Hernandez thinks that she and Waite share the strength of not being afraid to challenge people to not become normalized to this.
“She doesn’t mince words when it comes to the reality of what it means when abortion illegal,” Hernandez said. “She is very good at making the argument to people that voting is not going to be
enough.”
Chelsea Mesa, an activist and a funeral Arranger in Long Beach said that knows how busy Becca is and that makes her want to keep going.
“I love marching with Becca,” Mesa said. “She keeps it light and fun.”
Danica Riedlinger is one of Waite’s friends, and she has seen Waite’s passion for the abortion rights movement.
“She didn’t even go to my birthday party because she was out there protesting,” she
said.
“She texted me on my birthday right after Roe versus Wade got overturned
and said, ‘Hey girl, I am not going to make it to your birthday. I am protesting in Downtown L.A.’ I feel like that was the best present she could have given me.”

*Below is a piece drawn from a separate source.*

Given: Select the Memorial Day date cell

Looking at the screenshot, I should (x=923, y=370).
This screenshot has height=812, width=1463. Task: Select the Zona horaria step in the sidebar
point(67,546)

An Uncertain Future for Women
Waite said that most people know someone who has had an abortion, as an average of one in four women get abortion care.
“The people and the entities that have worked hard to overturn Roe and take away abortion rights have the purpose to knock back women and to take away the ability for them to control their futures,” Waite said.
Pierce College History professor Sheryl Nomelli teaches about the Role of Women in American History in her class.
“This is a really controversial topic for a lot of people who have been raised with religious ideology that makes them question their morality and ethics of terminating a pregnancy,” Nomelli said. “What I tell my students is that no matter how you personally feel about whether you could or should end a pregnancy with abortion, you have to ask yourself— is it your right to impose your personal decisions on every other woman in the country?”
Waite said that she was raised very Catholic with conservative and religious parents. Waite no longer holds those religious beliefs she was raised with.
“A lot of the contradictions and a lot of the bigotry that I see in the name of religion has really turned me away from religion,” Waite said. “I respect that
for people. I think that the big thing about bringing religion as a reason to
be against abortion is that it is your religion.”
Waite said that the people that have been affected before the Dobbs decision are the most greatly affected now.
“People who already lived in abortion deserts, the undocumented folks, women who are incarcerated or women who live in abusive or controlling relationships,” Waite said. “They already didn’t have the ability to access the care and abortion services that they needed.”
A lot of the biggest mainstream organizations like Planned Parenthood and a lot of abortion funds want to focus on funding abortions and making abortion pills accessible.
Waite feels like there is a lot of passivity with the abortion rights community, and they
are conceding defeat of living in a post-Roe world of abortion pills, abortion funds and voting.
“None of those things have ever been enough,”Waite said. “Suffragettes didn’t even win the right to vote through voting.”
Waite supports that argument by using the stop the steal movement, where radical right wingers refuse to accept the results of elections.
On top of voting, she believes there are other ways to fight for abortion rights, including conversations with friends and family, photography and creating flyers, art, posters and TikTok videos.
Waite also said that they are always looking for graphic designers and for people in sciences who can write or speak out to spread the green wave.
“To me there is no action too small,” Waite said. “Anybody that speaks up and cares about a cause is an activist.”